Nothing may be dropped. Retype the whole listing exactly.

(Extracted information Opens)

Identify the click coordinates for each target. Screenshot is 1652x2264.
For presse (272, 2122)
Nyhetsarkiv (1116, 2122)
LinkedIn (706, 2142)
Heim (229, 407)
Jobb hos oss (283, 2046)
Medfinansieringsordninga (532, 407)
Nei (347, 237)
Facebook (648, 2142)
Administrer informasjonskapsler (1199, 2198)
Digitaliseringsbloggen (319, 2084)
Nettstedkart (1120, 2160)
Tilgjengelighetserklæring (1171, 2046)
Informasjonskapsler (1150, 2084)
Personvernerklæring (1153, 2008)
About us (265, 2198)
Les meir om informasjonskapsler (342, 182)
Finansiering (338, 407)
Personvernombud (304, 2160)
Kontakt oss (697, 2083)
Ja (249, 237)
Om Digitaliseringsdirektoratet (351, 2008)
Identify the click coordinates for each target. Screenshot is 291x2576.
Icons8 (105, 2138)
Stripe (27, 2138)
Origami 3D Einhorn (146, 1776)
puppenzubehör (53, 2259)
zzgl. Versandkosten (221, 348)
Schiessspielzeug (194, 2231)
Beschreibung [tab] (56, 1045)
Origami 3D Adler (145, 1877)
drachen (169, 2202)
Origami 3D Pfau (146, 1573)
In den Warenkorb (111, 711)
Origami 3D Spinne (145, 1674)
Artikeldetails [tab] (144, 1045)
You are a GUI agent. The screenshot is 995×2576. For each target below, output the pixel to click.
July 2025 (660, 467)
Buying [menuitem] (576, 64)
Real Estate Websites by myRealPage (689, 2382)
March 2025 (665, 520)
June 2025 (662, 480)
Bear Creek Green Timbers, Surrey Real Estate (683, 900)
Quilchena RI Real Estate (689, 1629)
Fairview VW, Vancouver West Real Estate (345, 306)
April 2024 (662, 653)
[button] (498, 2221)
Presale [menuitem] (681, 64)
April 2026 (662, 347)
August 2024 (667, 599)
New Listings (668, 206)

(Extracted information Closes)

* **Result for this task**:
Identify the click coordinates for each target. Screenshot is 1652x2264.
For presse (272, 2122)
Nyhetsarkiv (1116, 2122)
LinkedIn (706, 2142)
Heim (229, 407)
Jobb hos oss (283, 2046)
Medfinansieringsordninga (532, 407)
Nei (347, 237)
Facebook (648, 2142)
Administrer informasjonskapsler (1199, 2198)
Digitaliseringsbloggen (319, 2084)
Nettstedkart (1120, 2160)
Tilgjengelighetserklæring (1171, 2046)
Informasjonskapsler (1150, 2084)
Personvernerklæring (1153, 2008)
About us (265, 2198)
Les meir om informasjonskapsler (342, 182)
Finansiering (338, 407)
Personvernombud (304, 2160)
Kontakt oss (697, 2083)
Ja (249, 237)
Om Digitaliseringsdirektoratet (351, 2008)
Identify the click coordinates for each target. Screenshot is 291x2576.
Icons8 (105, 2138)
Stripe (27, 2138)
Origami 3D Einhorn (146, 1776)
puppenzubehör (53, 2259)
zzgl. Versandkosten (221, 348)
Schiessspielzeug (194, 2231)
Beschreibung [tab] (56, 1045)
Origami 3D Adler (145, 1877)
drachen (169, 2202)
Origami 3D Pfau (146, 1573)
In den Warenkorb (111, 711)
Origami 3D Spinne (145, 1674)
Artikeldetails [tab] (144, 1045)
You are a GUI agent. The screenshot is 995×2576. For each target below, output the pixel to click.
July 2025 (660, 467)
Buying [menuitem] (576, 64)
Real Estate Websites by myRealPage (689, 2382)
March 2025 (665, 520)
June 2025 (662, 480)
Bear Creek Green Timbers, Surrey Real Estate (683, 900)
Quilchena RI Real Estate (689, 1629)
Fairview VW, Vancouver West Real Estate (345, 306)
April 2024 (662, 653)
[button] (498, 2221)
Presale [menuitem] (681, 64)
April 2026 (662, 347)
August 2024 (667, 599)
New Listings (668, 206)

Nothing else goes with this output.